Jared Dunham rió, pero el sonido era más duro que alegre.
– Estoy más convencido que usted, señor, de que Napoleón nos vendió su Luisiana porque necesitaba el oro de América a fin de poder pagar a sus tropas. Tampoco podía permitirse una guarnición en una área tan vasta poblada en su mayoría por americanos angloparlantes y pieles rojas salvajes. Incluso los criollos franco parlantes de Nueva Orleans son más americanos que franceses. Después de todo, son los parientes del antiguo régimen eliminados por la revolución que impulsó a Napoleón al poder. Sé que si el emperador creyera que podría tener tanto el oro como el territorio americanos, se los quedaría. Pero no le es posible y haría bien teniendo en cuenta el resultado de la guerra entre América e Inglaterra.
– ¡Que me aspen si no es usted directo y preciso, señor!
– Un rasgo típicamente americano, milord.

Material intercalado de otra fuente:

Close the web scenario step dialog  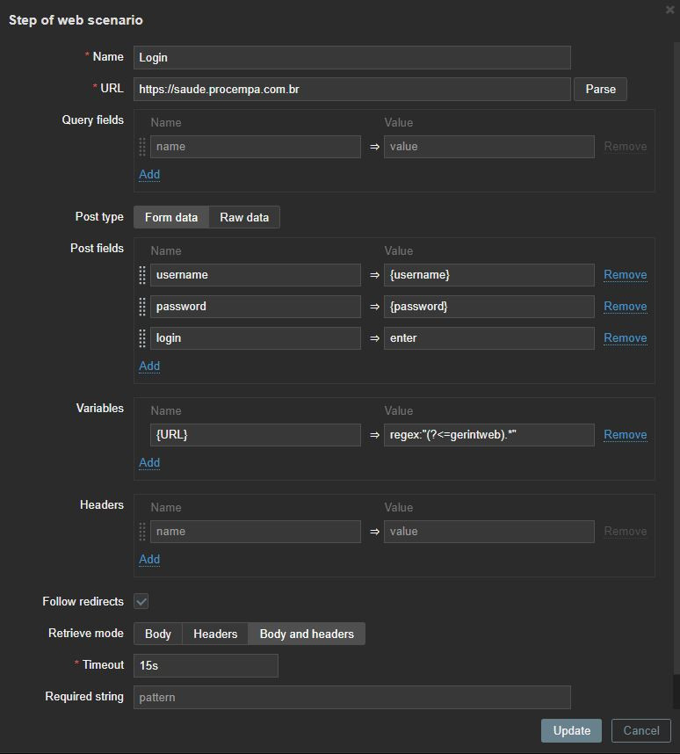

– ¡Vive Dios, yanqui, que es usted de mi agrado! -replicó lord Palmerston-. Sospecho que nos llevaremos muy bien. Ya ha realizado un buen trabajo por un colonial. -Rió entre dientes y se inclinó hacia adelante para llenar su vaso y el de su invitado, de la botella que tenía a su lado-. Debo felicitarle por haber sido elegido en White's. Es una primicia para ellos. No es usted solamente un americano, sino uno que se gana su propio sustento. ¡Me sorprende que no se derrumbaran las paredes!
– Sí-convino Jared sonriente. La encantaba el sentido del humor de lord Palmerston-. Tengo entendido que soy uno de los pocos americanos que han sido admitidos en aquel jardín sagrado.
Palmerston se echó a reír.
– Cierto, yanqui, pero ya supondrá usted que las riquezas de un verdadero caballero se supone que están ahí. No importa que muchos de nuestro caballeros estén cargados de deudas y con los bolsillos vacíos: ellos siguen, a pesar de todo, sin mancillarse con un trabajo. Debe de tener usted poderosos amigos, yanqui.